__Listed records__
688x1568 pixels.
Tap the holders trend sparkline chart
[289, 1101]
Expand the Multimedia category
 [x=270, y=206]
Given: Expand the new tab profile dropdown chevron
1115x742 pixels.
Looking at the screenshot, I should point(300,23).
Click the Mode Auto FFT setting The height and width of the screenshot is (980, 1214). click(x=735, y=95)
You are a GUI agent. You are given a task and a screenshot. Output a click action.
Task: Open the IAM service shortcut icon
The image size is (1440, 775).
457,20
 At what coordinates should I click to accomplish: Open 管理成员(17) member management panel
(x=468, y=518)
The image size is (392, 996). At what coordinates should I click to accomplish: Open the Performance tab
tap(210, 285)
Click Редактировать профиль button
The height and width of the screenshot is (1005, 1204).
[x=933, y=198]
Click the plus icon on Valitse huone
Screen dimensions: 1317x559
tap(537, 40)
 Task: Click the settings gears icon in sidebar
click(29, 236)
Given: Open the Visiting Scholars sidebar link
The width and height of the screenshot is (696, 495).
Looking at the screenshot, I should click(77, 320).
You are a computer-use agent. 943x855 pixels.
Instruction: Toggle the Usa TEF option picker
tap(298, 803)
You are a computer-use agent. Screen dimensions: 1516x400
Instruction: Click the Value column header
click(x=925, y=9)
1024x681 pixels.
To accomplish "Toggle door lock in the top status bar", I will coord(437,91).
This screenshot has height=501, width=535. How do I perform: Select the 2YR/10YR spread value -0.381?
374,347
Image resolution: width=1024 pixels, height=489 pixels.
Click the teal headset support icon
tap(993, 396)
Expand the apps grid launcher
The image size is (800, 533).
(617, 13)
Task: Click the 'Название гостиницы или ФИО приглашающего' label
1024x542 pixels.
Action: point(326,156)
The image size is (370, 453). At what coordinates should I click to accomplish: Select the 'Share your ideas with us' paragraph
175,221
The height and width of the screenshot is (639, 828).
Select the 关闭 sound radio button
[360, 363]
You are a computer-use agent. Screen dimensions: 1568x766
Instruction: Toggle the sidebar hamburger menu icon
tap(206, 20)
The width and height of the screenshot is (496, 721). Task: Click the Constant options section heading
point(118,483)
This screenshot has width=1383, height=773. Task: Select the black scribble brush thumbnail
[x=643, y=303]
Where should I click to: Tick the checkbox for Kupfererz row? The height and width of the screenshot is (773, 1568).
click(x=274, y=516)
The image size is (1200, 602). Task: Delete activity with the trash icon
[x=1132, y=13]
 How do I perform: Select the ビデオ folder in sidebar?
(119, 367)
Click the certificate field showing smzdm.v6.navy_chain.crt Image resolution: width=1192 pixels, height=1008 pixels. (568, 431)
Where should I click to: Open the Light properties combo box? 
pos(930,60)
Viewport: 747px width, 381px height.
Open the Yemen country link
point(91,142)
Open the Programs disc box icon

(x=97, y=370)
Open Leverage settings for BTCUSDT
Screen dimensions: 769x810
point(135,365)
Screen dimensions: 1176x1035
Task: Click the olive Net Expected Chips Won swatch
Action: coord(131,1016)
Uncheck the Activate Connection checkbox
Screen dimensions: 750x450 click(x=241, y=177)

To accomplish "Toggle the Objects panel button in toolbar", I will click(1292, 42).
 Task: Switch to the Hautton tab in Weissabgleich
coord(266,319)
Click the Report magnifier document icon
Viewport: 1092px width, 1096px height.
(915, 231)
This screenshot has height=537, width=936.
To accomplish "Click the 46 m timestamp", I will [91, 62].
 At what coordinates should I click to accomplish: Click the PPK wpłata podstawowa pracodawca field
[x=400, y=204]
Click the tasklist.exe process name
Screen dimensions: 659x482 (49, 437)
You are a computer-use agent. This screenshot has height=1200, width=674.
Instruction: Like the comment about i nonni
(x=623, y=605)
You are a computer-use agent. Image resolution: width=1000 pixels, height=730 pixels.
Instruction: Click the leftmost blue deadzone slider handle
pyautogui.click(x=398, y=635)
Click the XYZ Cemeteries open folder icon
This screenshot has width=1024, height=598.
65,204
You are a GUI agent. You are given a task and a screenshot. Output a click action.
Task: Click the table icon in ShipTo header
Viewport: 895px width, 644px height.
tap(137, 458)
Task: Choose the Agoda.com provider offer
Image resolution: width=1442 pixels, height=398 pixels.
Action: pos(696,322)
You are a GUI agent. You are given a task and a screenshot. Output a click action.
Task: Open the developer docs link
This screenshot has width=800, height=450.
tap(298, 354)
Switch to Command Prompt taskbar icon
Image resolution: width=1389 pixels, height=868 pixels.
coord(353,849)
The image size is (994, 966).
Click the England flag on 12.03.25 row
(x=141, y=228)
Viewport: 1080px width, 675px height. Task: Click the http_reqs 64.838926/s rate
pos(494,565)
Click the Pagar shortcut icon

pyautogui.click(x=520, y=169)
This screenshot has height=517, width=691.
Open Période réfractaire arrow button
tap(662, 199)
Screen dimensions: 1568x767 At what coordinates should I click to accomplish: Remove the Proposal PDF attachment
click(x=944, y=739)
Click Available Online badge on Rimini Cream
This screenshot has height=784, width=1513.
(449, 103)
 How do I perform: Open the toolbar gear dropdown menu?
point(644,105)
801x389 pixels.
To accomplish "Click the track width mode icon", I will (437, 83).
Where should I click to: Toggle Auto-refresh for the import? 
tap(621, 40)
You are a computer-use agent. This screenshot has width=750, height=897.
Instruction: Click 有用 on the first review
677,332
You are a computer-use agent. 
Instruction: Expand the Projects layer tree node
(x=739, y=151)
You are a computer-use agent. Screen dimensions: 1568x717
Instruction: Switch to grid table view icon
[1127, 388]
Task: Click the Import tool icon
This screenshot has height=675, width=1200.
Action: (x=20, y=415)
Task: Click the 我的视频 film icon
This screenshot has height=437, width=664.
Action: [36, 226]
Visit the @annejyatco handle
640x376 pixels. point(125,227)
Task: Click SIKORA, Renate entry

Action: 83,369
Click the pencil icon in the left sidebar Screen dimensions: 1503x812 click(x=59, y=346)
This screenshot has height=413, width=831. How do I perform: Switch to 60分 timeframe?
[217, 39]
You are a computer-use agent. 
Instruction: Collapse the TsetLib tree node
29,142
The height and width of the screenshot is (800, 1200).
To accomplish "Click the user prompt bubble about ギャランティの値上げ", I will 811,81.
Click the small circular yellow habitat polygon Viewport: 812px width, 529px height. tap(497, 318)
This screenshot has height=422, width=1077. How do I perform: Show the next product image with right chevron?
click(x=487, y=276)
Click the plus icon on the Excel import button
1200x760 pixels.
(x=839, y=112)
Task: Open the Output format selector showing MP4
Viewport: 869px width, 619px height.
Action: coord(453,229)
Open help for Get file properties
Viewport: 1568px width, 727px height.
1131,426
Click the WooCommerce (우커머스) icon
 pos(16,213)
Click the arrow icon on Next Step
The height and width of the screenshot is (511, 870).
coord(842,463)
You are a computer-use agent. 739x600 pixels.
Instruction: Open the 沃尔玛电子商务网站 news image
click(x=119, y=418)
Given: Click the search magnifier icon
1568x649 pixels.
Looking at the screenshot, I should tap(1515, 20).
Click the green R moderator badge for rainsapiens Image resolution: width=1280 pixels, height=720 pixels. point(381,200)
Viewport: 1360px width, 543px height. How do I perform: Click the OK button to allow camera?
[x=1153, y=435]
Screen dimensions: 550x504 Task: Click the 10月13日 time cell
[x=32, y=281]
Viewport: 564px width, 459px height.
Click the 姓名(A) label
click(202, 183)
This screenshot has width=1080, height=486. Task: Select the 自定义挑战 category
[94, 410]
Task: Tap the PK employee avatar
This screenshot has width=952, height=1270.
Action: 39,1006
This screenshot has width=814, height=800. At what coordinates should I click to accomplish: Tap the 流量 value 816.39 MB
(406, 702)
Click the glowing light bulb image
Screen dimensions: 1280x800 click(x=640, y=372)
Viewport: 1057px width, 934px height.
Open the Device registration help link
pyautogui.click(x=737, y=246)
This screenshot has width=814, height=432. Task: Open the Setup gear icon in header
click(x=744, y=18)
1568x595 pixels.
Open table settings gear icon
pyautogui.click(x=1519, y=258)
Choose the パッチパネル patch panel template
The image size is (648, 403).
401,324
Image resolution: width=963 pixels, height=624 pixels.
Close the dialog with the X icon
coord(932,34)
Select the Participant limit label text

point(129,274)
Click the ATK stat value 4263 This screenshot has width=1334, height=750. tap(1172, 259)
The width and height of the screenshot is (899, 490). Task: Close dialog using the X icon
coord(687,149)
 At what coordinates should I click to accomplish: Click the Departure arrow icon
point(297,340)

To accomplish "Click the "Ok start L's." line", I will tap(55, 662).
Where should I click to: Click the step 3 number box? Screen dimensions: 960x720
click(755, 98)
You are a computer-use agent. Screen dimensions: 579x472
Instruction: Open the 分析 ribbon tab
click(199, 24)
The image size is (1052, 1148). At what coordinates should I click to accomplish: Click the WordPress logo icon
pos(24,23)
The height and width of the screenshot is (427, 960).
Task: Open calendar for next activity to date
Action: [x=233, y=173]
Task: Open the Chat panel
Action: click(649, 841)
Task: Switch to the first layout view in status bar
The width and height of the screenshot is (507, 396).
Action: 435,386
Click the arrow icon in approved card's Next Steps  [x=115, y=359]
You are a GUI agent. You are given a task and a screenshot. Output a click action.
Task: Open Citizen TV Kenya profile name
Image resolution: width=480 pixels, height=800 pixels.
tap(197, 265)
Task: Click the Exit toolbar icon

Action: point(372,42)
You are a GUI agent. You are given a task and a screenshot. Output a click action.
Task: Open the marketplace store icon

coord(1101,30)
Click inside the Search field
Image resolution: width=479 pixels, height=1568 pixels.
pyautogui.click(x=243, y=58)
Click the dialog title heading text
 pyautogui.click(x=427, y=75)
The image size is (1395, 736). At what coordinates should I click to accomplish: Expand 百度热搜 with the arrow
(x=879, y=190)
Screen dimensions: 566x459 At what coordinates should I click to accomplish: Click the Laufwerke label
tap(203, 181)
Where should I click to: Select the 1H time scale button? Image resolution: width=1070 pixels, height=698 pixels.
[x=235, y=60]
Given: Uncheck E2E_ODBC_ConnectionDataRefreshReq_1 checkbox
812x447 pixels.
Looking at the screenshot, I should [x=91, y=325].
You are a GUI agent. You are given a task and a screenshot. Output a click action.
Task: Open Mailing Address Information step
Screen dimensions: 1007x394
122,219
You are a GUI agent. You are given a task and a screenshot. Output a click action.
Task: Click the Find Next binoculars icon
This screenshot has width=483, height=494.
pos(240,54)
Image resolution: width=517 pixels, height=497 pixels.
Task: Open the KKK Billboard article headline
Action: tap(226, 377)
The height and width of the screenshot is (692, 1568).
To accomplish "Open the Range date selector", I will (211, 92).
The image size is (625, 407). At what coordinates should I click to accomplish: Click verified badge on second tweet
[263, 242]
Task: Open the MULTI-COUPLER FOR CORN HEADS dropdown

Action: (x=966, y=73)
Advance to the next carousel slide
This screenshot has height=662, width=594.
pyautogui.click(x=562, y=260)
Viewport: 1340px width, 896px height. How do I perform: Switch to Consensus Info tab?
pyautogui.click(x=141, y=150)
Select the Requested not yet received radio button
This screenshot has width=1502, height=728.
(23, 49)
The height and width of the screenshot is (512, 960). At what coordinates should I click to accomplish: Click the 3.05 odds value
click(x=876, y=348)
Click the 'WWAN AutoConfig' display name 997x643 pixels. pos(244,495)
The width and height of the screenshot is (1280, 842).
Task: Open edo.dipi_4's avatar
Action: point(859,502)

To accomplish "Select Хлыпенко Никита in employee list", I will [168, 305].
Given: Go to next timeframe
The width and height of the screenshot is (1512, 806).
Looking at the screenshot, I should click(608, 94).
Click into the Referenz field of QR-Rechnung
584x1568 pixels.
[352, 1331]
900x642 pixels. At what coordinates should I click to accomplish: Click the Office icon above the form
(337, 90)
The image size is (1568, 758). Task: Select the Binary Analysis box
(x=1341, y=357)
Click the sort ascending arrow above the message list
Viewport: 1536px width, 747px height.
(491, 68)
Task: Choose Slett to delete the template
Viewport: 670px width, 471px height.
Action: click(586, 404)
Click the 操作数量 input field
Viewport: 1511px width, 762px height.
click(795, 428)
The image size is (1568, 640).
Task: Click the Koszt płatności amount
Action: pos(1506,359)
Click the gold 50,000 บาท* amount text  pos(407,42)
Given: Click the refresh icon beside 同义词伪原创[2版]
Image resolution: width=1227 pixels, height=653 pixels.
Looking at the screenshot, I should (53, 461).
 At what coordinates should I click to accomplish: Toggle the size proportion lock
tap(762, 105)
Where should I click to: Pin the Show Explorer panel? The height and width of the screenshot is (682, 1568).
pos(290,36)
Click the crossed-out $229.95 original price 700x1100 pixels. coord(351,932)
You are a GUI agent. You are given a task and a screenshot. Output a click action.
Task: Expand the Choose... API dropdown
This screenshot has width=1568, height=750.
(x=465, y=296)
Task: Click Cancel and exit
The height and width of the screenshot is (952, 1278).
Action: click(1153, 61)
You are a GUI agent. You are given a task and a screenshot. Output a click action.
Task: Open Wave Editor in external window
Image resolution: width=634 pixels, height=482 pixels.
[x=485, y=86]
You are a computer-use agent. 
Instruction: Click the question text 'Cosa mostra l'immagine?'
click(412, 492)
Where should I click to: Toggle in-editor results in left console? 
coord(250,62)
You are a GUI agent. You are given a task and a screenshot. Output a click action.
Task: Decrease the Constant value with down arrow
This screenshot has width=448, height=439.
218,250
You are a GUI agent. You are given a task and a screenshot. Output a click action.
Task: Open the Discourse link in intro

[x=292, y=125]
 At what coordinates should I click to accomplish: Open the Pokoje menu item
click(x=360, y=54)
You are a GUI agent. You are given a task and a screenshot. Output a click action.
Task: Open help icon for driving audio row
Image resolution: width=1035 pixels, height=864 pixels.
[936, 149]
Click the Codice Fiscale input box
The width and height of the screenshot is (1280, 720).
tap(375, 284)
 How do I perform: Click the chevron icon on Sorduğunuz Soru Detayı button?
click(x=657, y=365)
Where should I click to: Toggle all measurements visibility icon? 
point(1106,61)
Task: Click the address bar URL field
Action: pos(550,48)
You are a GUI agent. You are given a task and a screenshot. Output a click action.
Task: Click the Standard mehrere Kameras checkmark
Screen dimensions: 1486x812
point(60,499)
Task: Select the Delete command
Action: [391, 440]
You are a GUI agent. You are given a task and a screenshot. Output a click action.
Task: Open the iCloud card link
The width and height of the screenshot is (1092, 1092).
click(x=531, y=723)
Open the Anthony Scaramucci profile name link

__Work to be completed__
Give the number of lines in the listing that contain the string "card". Write nothing else.

__Answer section__
2